一般質問・答弁書 平成27年9月定例会
質問事項
5 小規模企業の振興について
質問要旨
●「埼玉県中小企業振興基本条例」は、国の新法である「小規模企業振興基本法」の目指すところをどの程度反映しているのか。
また、小規模企業の振興に向けて、条例改正や新条例制定が求められるのか否か。
【答弁者】 産業労働部長
答弁要旨
従来、国の中小企業政策は、企業の「成長発展」を基本理念とし、中小企業を「成長の担い手」として支援してまいりました。

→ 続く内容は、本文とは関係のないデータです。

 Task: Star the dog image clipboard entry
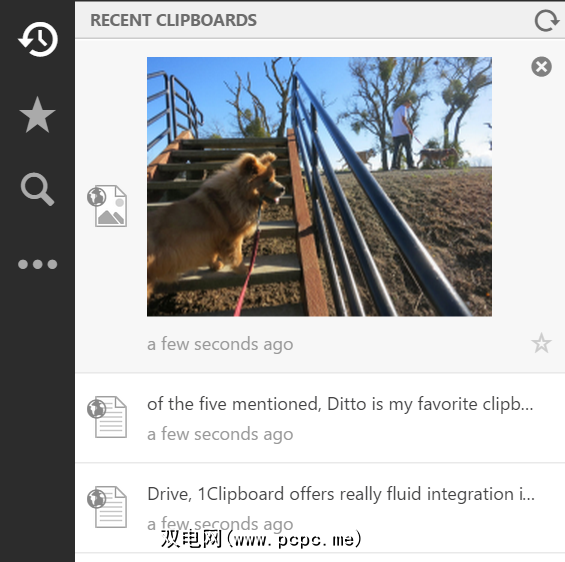click(541, 343)
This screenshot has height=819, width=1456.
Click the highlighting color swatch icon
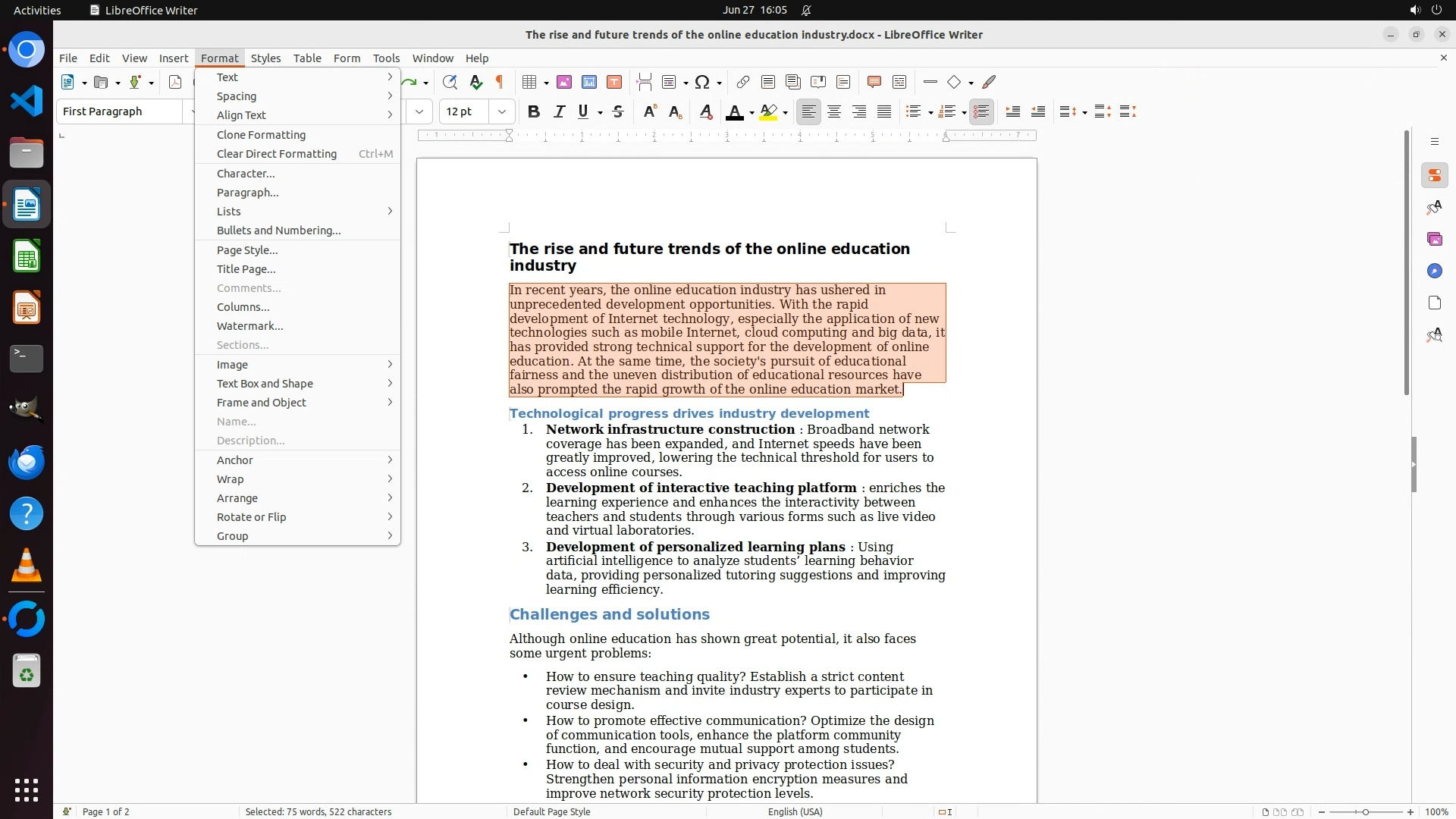click(x=768, y=111)
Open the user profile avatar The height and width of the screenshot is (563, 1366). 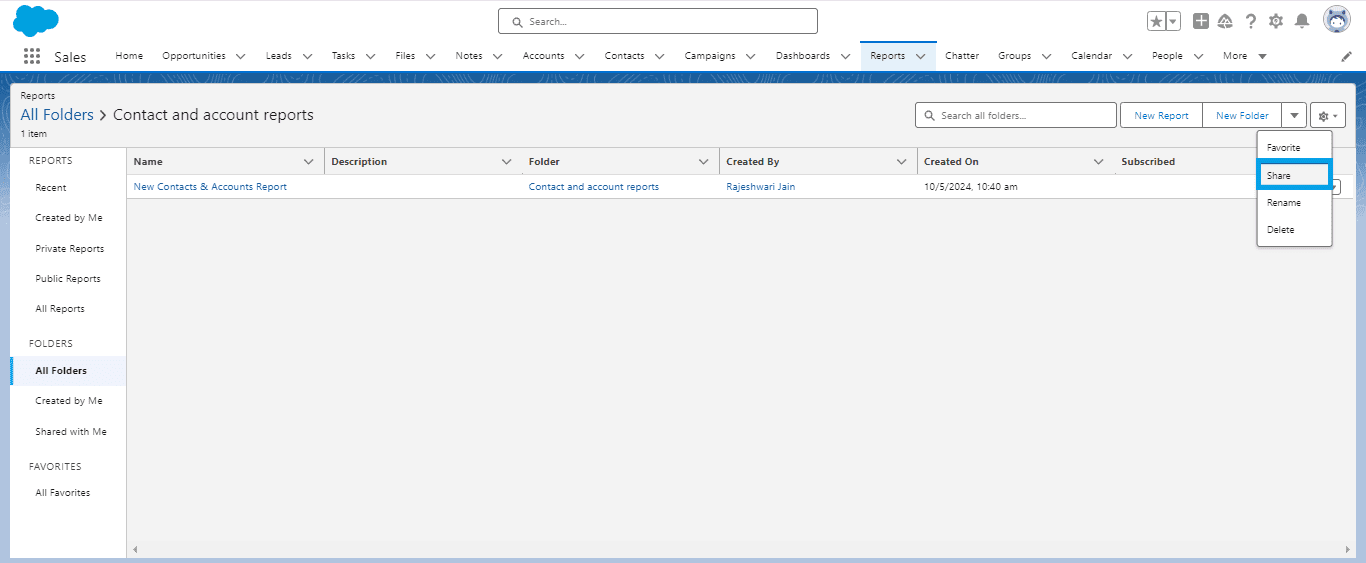click(x=1337, y=20)
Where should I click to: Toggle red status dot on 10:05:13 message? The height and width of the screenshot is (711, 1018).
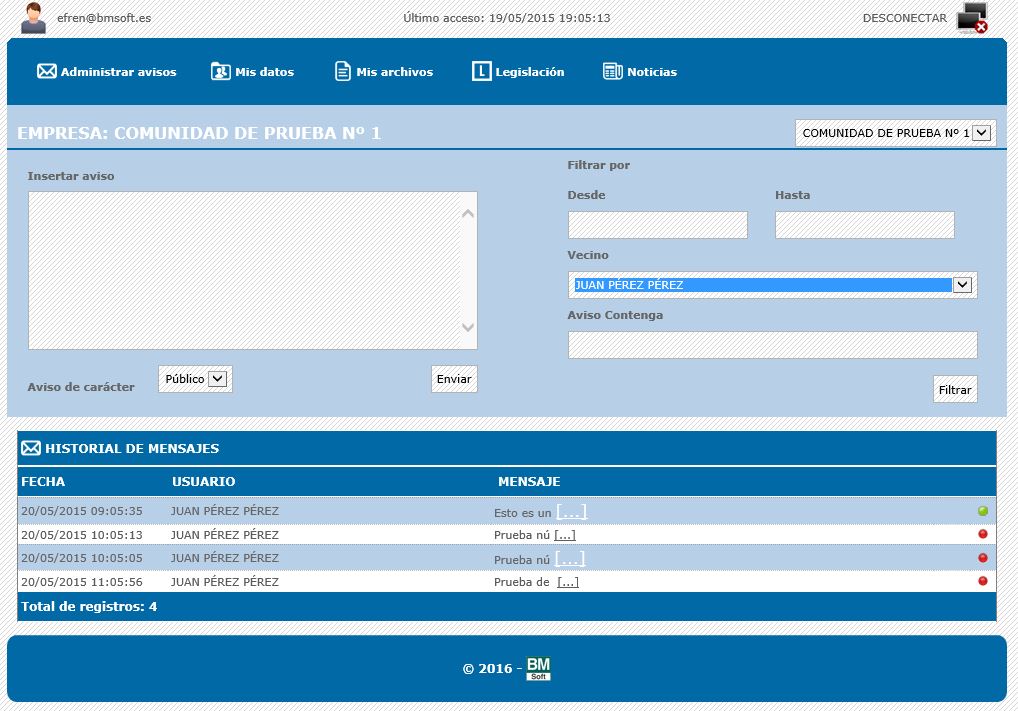click(982, 534)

昨今、企業は、人口減少、高齢化、海外との競争激化、地域経済の低迷といった課題に直面しています。このような中、全国385万の中小企業の約9割を占めます小規模企業がクローズアップされてまいりました。
地域社会や住民生活に密接に結び付き、地域の経済や雇用を支えている、小規模企業が担う役割の重要性が改めて見直されております。
小規模企業振興基本法では、規模の拡大を意味する「成長発展」のみならず、技術の向上や雇用の維持に努めることも「事業の持続的発展」として評価し、基本原則として位置づけられました。

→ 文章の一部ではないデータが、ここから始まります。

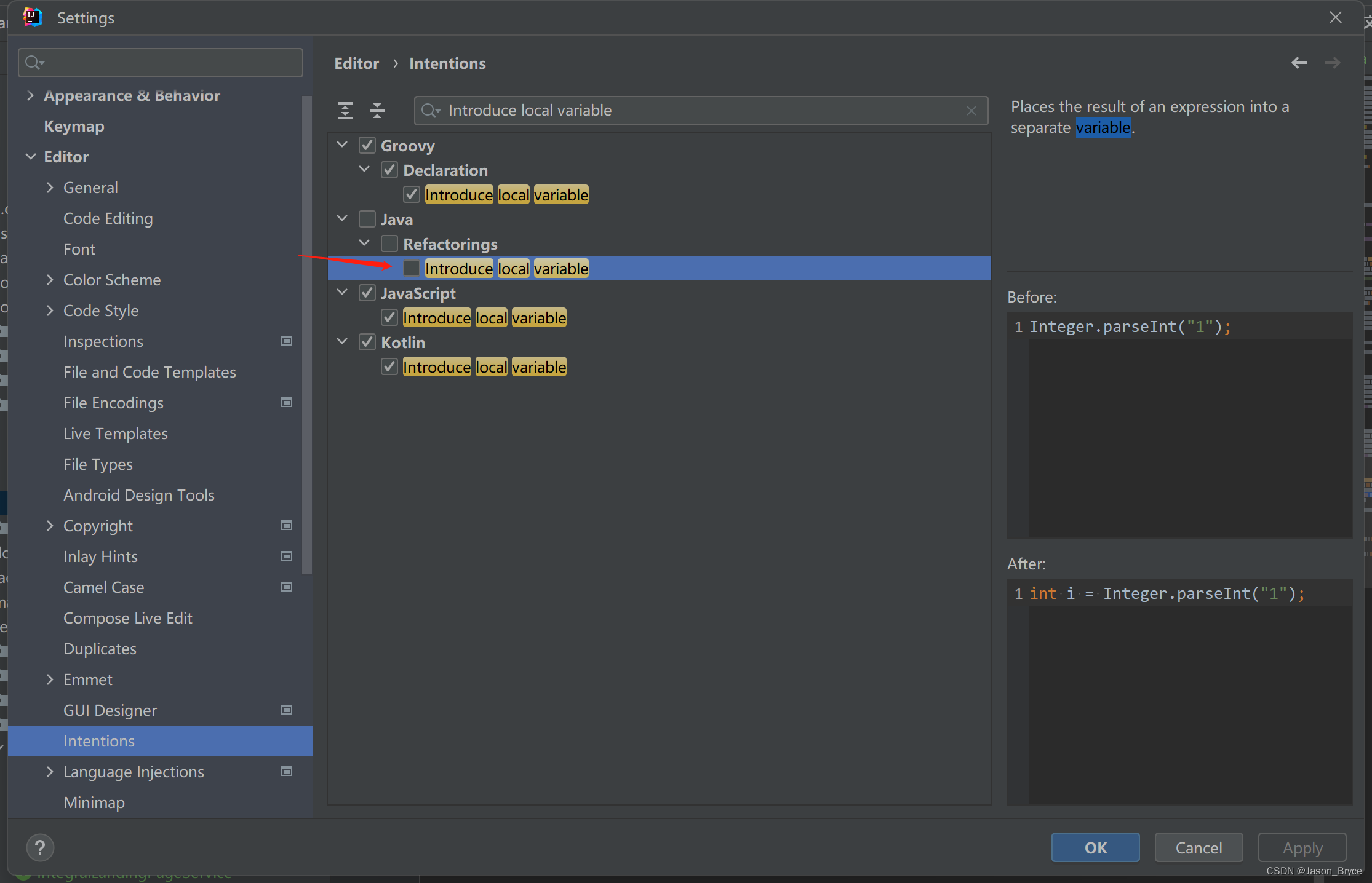The width and height of the screenshot is (1372, 883).
Task: Clear the intentions search field
Action: pyautogui.click(x=971, y=111)
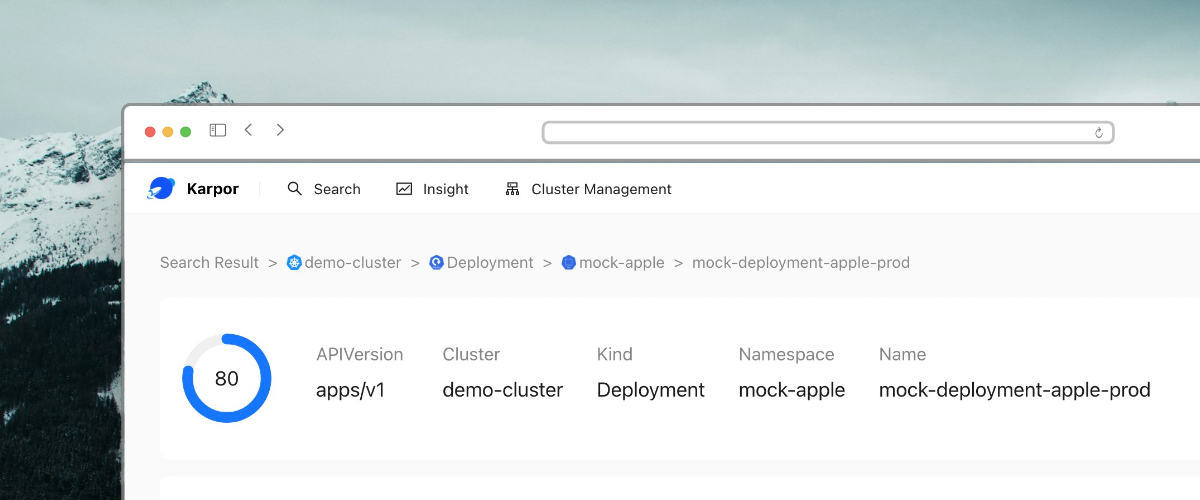
Task: Toggle the browser sidebar icon
Action: point(217,130)
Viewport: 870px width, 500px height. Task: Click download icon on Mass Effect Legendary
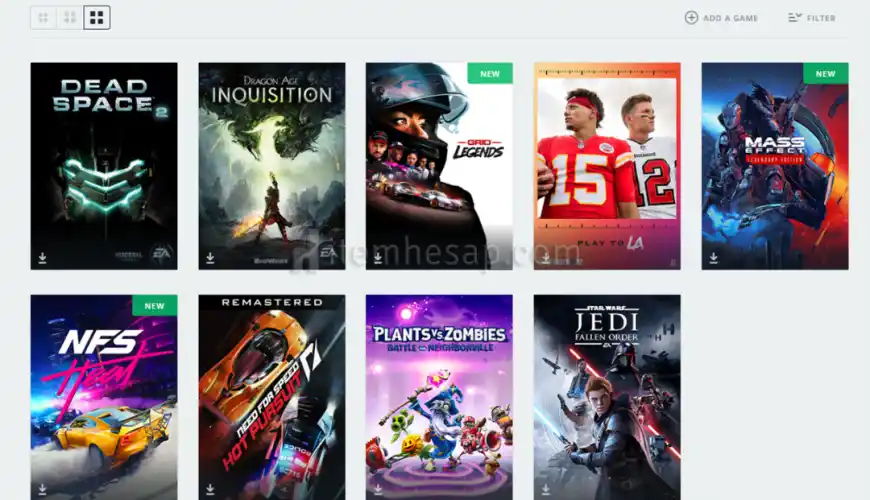714,258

一方県では、制度融資による金融の円滑化を始め、技術開発、販路拡大、経営革新、商店街の支援など、従来から地域の実情を踏まえた、国よりもきめの細かい事業展開を行っています。 制度融資においては、利用者の95%が従業員数20人以下の企業であり、5人以下の企業の利用だけを見ましても75%に及びます。また、経営革新の支援や特許、商標などの知的財産に関する支援につきましても、多くの小規模企業が利用しています。
このように県の施策は、県内中小企業の約88%、15万4,000社の小規模企業に目を向けたものが中心となっております。そのため埼玉県中小企業振興基本条例では、その前文で、「企業の経営の安定と向上」、「将来にわたる成長発展」を目標として掲げており、法律の基本原則となった「事業の持続的発展」の趣旨を先取りしたものとなっています。
さらに法律では、「多様な需要に応じた新事業の展開促進」などの基本的施策が列挙されておりますが、県の条例ではそれらを網羅し、小規模企業振興基本法にはない「海外展開促進施策」についても規定しております。
条例には、法律の基本的理念は既に盛り込まれており、さらに法律で定める施策と方向性も一致していることから、条例の改正や新たな制定の必要性は薄いものと考えております。
今後とも小規模企業の振興につきましては、新しく法律が制定された意義を十分に認識いたしまして、中小企業に関する団体との連携、協力を強化しながら効果的かつ効率的に取り組んでまいります。